Having a capable workforce is another area the government can help with. STEM education is one of the best investments the government can make. If we step back and look at the bigger picture, I think the most valuable thing the U.S. government can do is fund long-term research. The Department of Defense’s Very High-Speed Integrated Circuit Program in the 1980s became one of the foundations of modern semiconductor design and manufacturing processes. There are numerous other examples. It has always been important for the government to fund long-term, risky R&D that is beyond what private companies can do. I fear we have moved to a more short-term transactional view of the industry with recent cuts to R&D that were mandated in the CHIPS Act.
Does the semiconductor industry depend on international cooperation, or is the U.S. poised for success in domestic markets alone?
The semiconductor industry and the broader electronics industry are both highly globalized. Inside a modern fab, there are materials and tools that come from all over the world. If the U.S. wanted to be 100 percent self-sufficient, it would take two decades and would be prohibitively expensive. We would have to build a lot of specialty skills that we just don’t have.
The other thing we have to think about is: where is the demand for semiconductors? A lot of it is centered in Asia because, over the last 25 years, that’s where a lot of electronics assembly moved. The U.S. is still the richest market in the world, but American consumers are not inclined to pay extra for something to be made domestically (and many can’t afford that privilege anyways). So, the markets for semiconductors are still global and interconnected.
When you think about the semiconductor industry 10 years from now, what makes you the most optimistic?
What I am most optimistic about is the creativity and ingenuity being applied not only to the manufacture of semiconductors, but to how they are used.
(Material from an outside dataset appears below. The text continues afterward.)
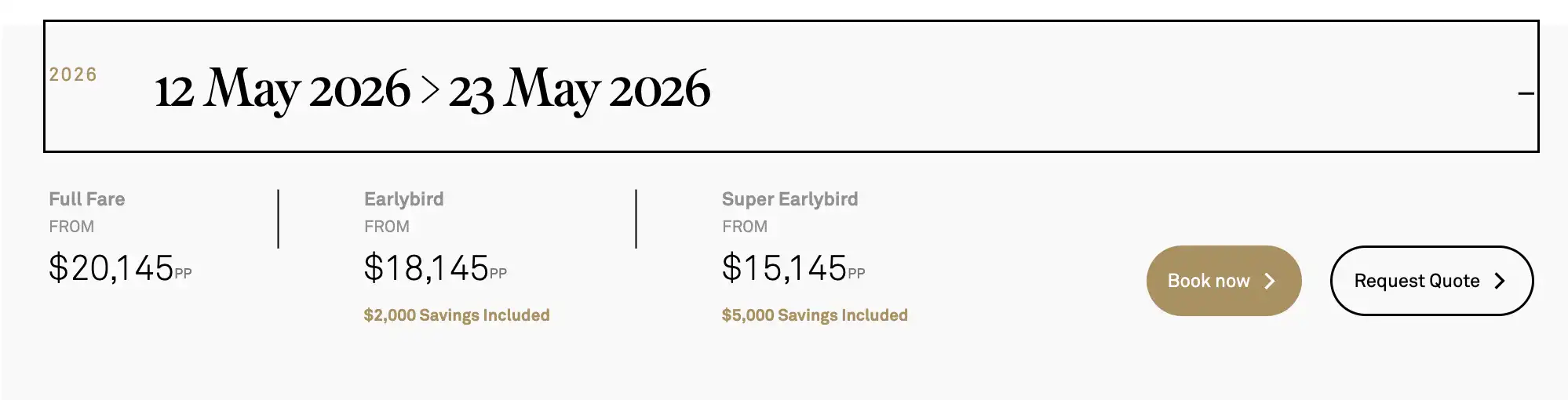Click the chevron arrow inside Book now
Screen dimensions: 1568x400
(1270, 281)
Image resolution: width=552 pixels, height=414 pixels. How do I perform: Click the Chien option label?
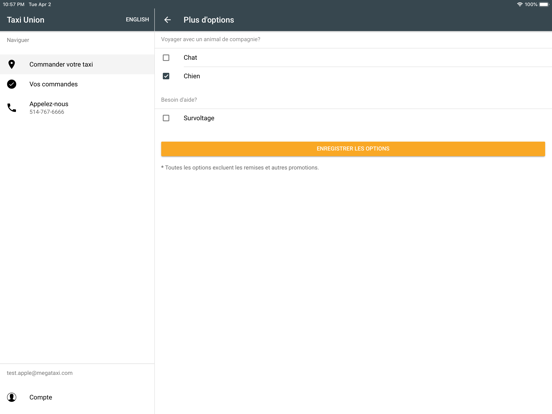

I continue to be amazed at some of the feats of atomic-scale engineering: we are literally making devices that are a few atoms in size or making structures at a level of complexity that is hard to really appreciate.
What gives you pause about the future of semiconductor innovation?
The main thing that gives me pause is that the cost to design and deliver the most advanced chips has gotten to the point that it risks becoming inaccessible to all but the best-funded firms, companies like Nvidia, Apple, Google, or Amazon. If we could use machine learning and modeling to accelerate moving down the learning curve or reduce the minimum efficient scale, that would be really exciting.